Panel members at the time of adoption

Antonio F Hernandez‐Jerez, Paulien Adriaanse, Annette Aldrich, Philippe Berny, Tamara Coja, Sabine Duquesne, Andreas Focks, Marina Marinovich, Maurice Millet, Olavi Pelkonen, Silvia Pieper, Aaldrik Tiktak, Christopher J Topping, Anneli Widenfalk, Martin Wilks and Gerrit Wolterink.

Abstract

EFSA asked the Panel on Plant Protection Products and their residues to deliver a Scientific Opinion on testing and interpretation of comparative in vitro metabolism studies for both new active substances and existing ones. The main aim of comparative in vitro metabolism studies of pesticide active substances is to evaluate whether all significant metabolites formed in the human in vitro test system, as a surrogate of the in vivo situation, are also present at comparable level in animal species tested in toxicological studies and, therefore, if their potential toxicity has been appropriately covered by animal studies.

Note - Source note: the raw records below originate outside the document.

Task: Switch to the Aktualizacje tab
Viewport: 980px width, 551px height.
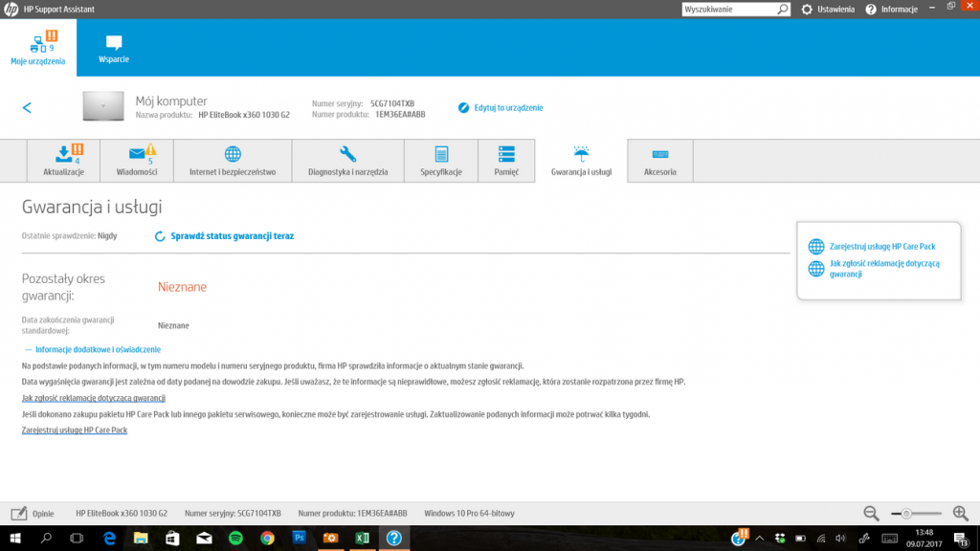Action: 64,161
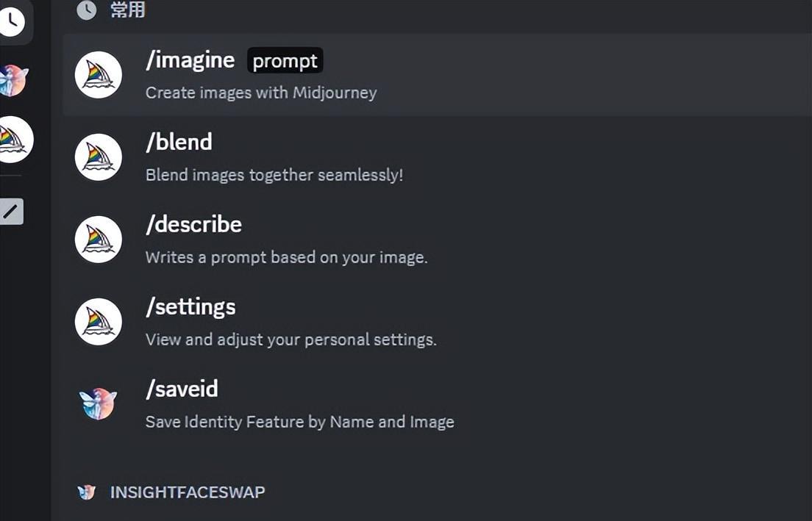This screenshot has height=521, width=812.
Task: Open built-in commands slash icon in sidebar
Action: tap(11, 211)
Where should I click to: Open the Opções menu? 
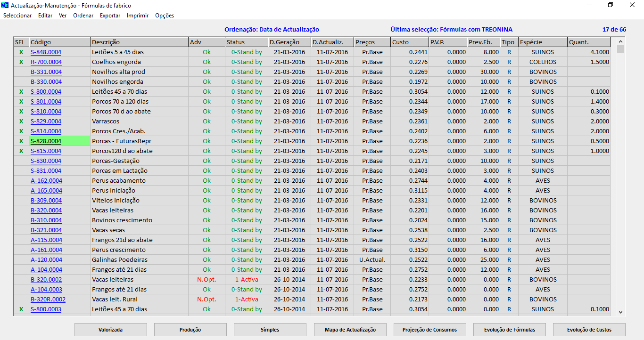pos(165,16)
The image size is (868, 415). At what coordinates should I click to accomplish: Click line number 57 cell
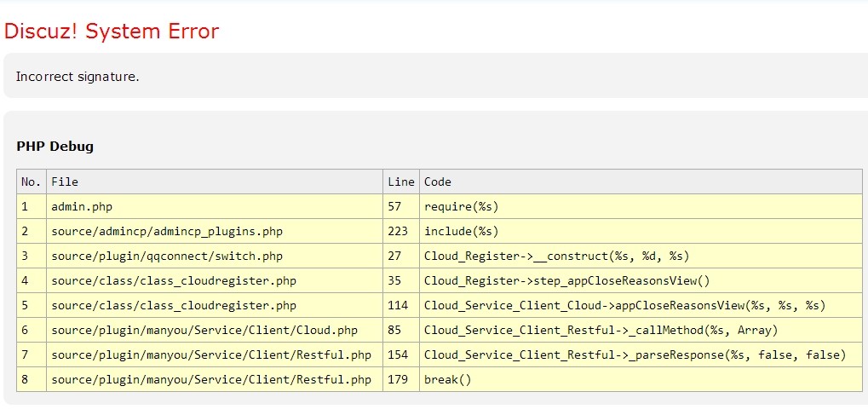click(x=394, y=206)
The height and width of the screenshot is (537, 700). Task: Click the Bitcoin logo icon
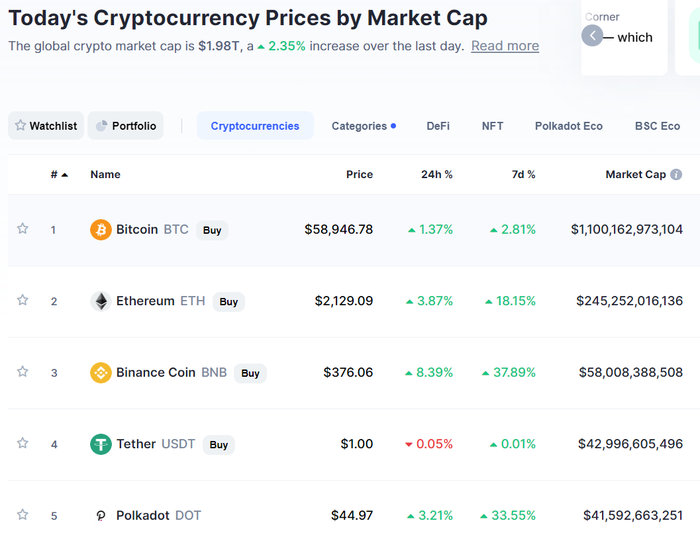(x=101, y=230)
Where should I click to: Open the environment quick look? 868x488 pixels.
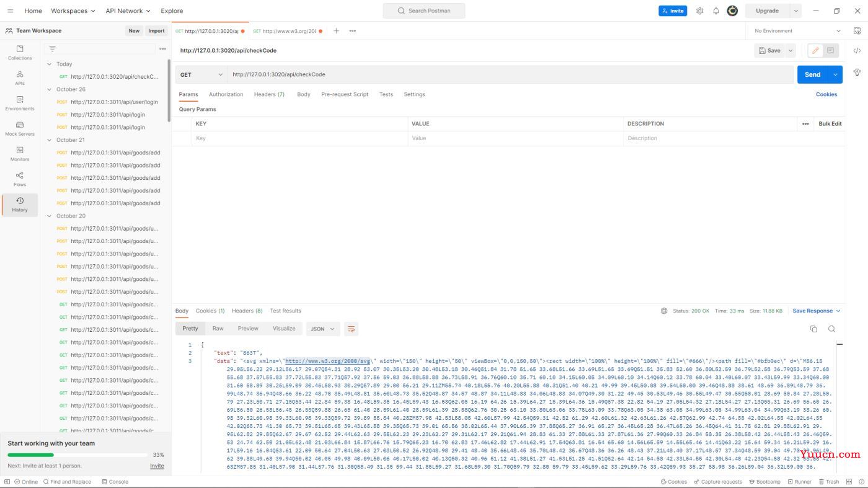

The studies may also help to decide which animal model, with regard to a particular compound, is the most relevant for humans. In the experimental strategy, primary hepatocytes in suspension or culture are recommended since hepatocytes are considered the most representative in vitro system for prediction of in vivo metabolites. The experimental design of 3 × 3 × 3 (concentrations, time points, technical replicates, on pooled hepatocytes) will maximise the chance to identify unique (UHM) and disproportionate (DHM) human metabolites. When DHM and UHM are being assessed, test item‐related radioactivity recovery and metabolite profile are the most important parameters. Subsequently, structural characterisation of the assigned metabolites is performed with appropriate analytical techniques. In toxicological assessment of metabolites, the uncertainty factor approach is the first alternative to testing option, followed by new approach methodologies (QSAR, read‐across, in vitro methods), and only if these fail, in vivo animal toxicity studies may be performed. Knowledge of in vitro metabolites in human and animal hepatocytes would enable toxicological evaluation of all metabolites of concern, and, furthermore, add useful pieces of information for detection and evaluation of metabolites in different matrices (crops, livestock, environment), improve biomonitoring efforts via better toxicokinetic understanding, and ultimately, develop regulatory schemes employing physiologically based or physiology‐mimicking in silico and/or in vitro test systems to anticipate the exposure of humans to potentially hazardous substances in plant protection products.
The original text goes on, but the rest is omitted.